Felipe González gana las elecciones

Los socialistas rondan el listón de 160 escaños que se había fijado su líder para formar Gobierno en solitario

El PSOE gana las elecciones, pero pierde la mayoría absoluta. Los datos oficiales provisionales facilitados, entrada ya la madrugada, por el ministro, del Interior, José Luis Corcuera, dan a los socialistas 159 escaños, contra 141 del Partido Popular, cuando se había escrutado el 99,7% de los votos. El PSOE pierde así 16 escaños y el PP gana 34. Izquierda Unida obtiene en ese recuento 18 diputados (uno más que en 1989); Convergéncia i Unió, 17 (pierde uno); el PNV, 5 (se mantiene igual); Herri Batasuna, 2 (pierde dos), y Coafición Canaria, 4 (los grupos equivalentes sumaban antes un escaño). El CDS peleaba por un escaño en ese recuento, frente a los 14 de que disponía en la pasada legislatura. La participación (superior al 76%) ha sido la más alta desde 1982.

El citado reparto de escaños supone que el PSOE ronde el listón que se había marcado Felipe González para que no fuera imprescindible un Gobierno de coalición: 160 diputados. No obstante, ésa es una posibilidad que no puede desdeñarse todavía, sobre todo porque aún permanecen varios escaños en disputa que no caerán de un lado u otro hasta el final del escrutinio.El porcentaje de votos obtenido por el PSOE es similar al de 1989 (39,8% entonces, 38,66% ahora), lo que, de confirmarse, no reflejaría para el partido gobernante un castigo tan grande como se esperaba a tenor de los sondeos preelectorales.

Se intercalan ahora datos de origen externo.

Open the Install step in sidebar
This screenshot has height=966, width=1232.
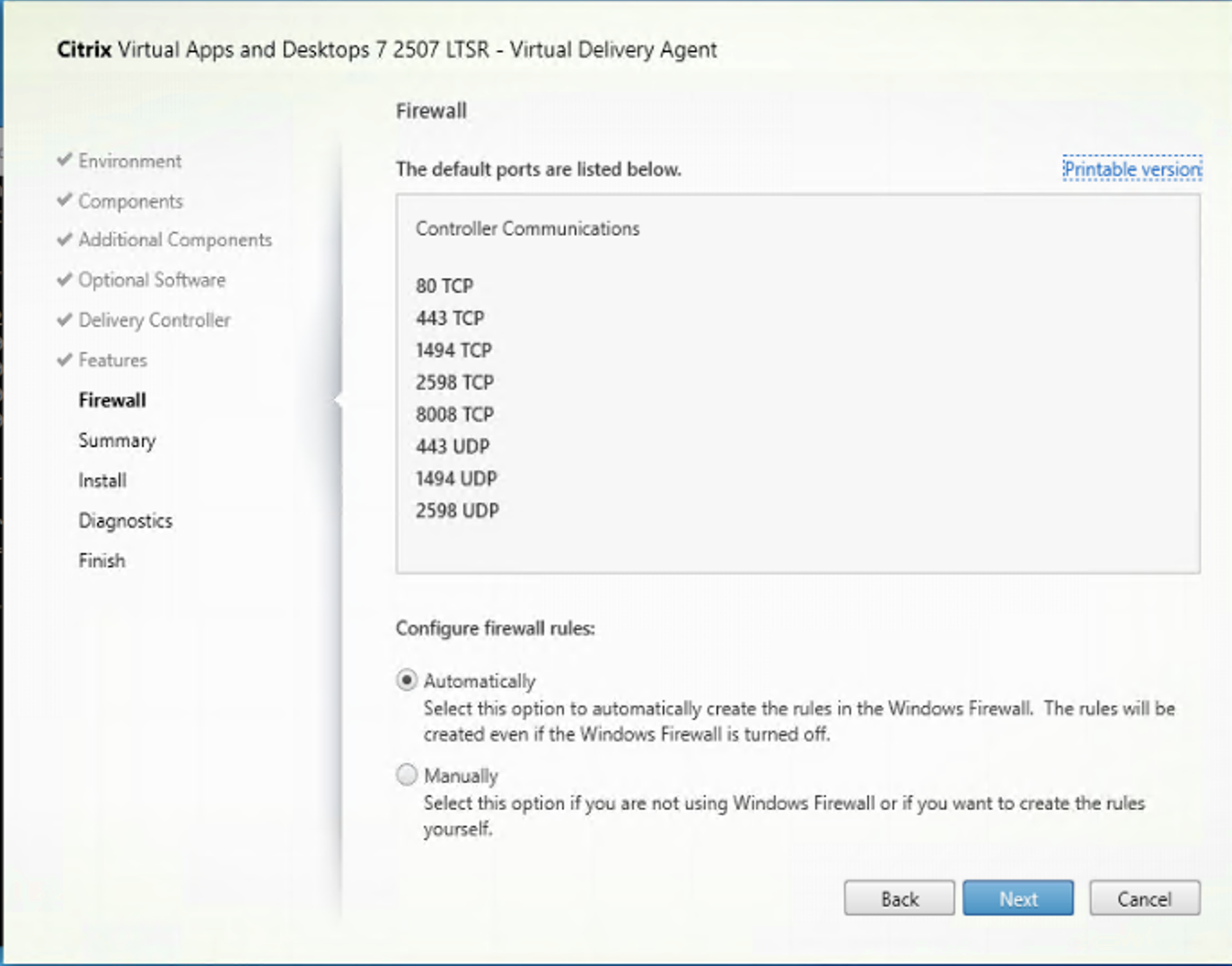pyautogui.click(x=101, y=480)
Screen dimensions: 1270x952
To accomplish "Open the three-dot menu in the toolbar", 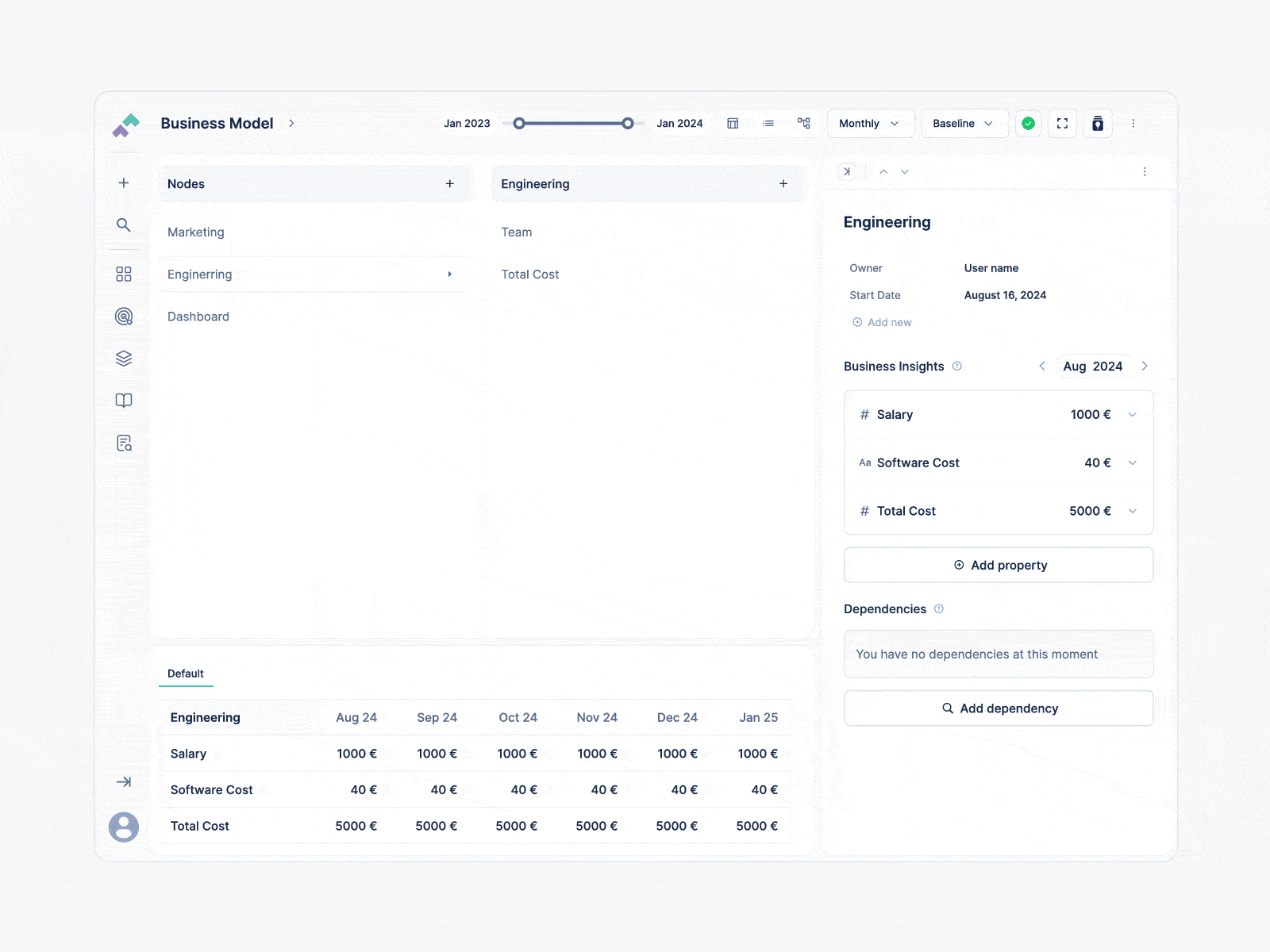I will (1133, 123).
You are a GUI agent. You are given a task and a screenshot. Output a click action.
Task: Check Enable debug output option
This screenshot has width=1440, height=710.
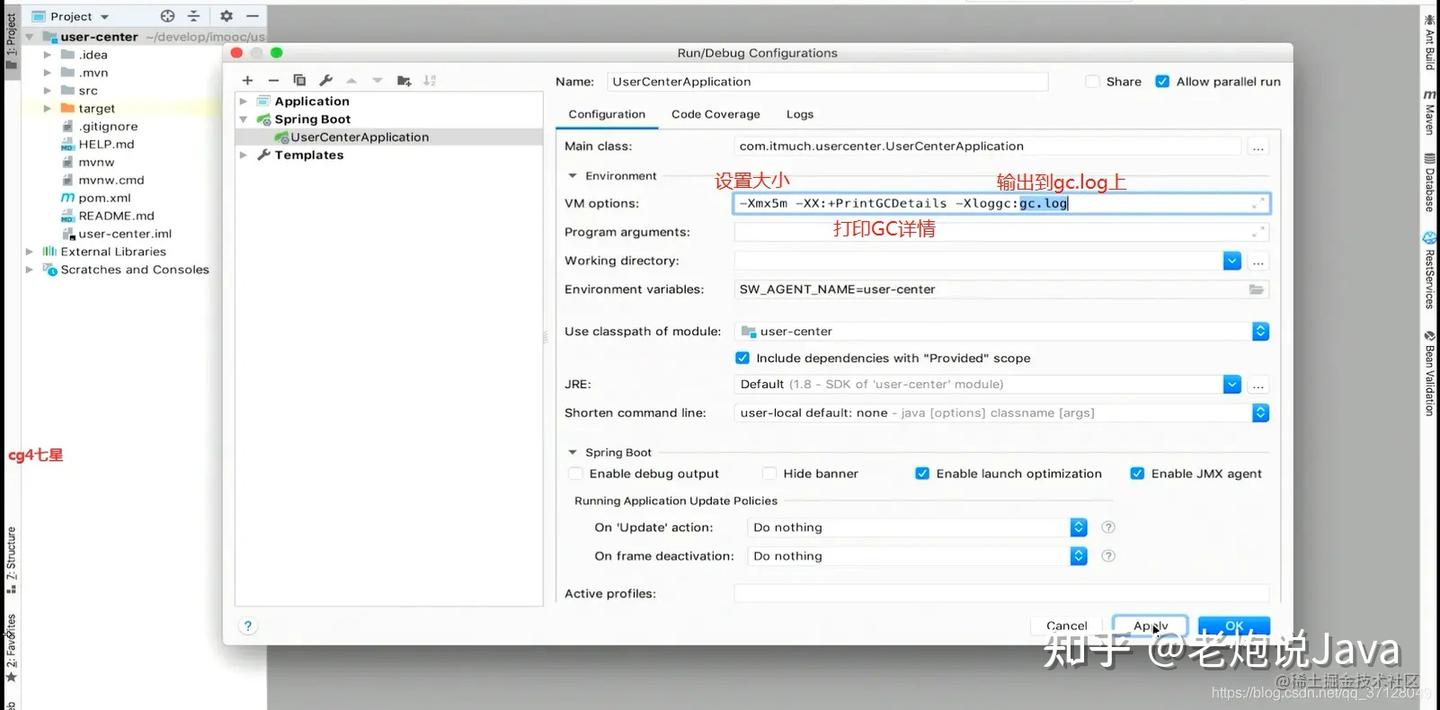(x=575, y=474)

Además, la mayor participación de ahora repercute en un aumento global de sus votos, que se sitúan en torno a los nueve millones, cantidad muy superior a la de 1989 (entonces fueron algo más de ocho millones, por lo que en términos absolutos el PSOE mejora su respaldo). Siempre según el citado recuento, el PSOE alcanza un número de diputados algo inferior a los que obtuvo Unión de Centro Democrático (UCD) en 1977 y 1979 (165 en la primera ocasión, 167 después), que le permitieron formar gobierno en solitario.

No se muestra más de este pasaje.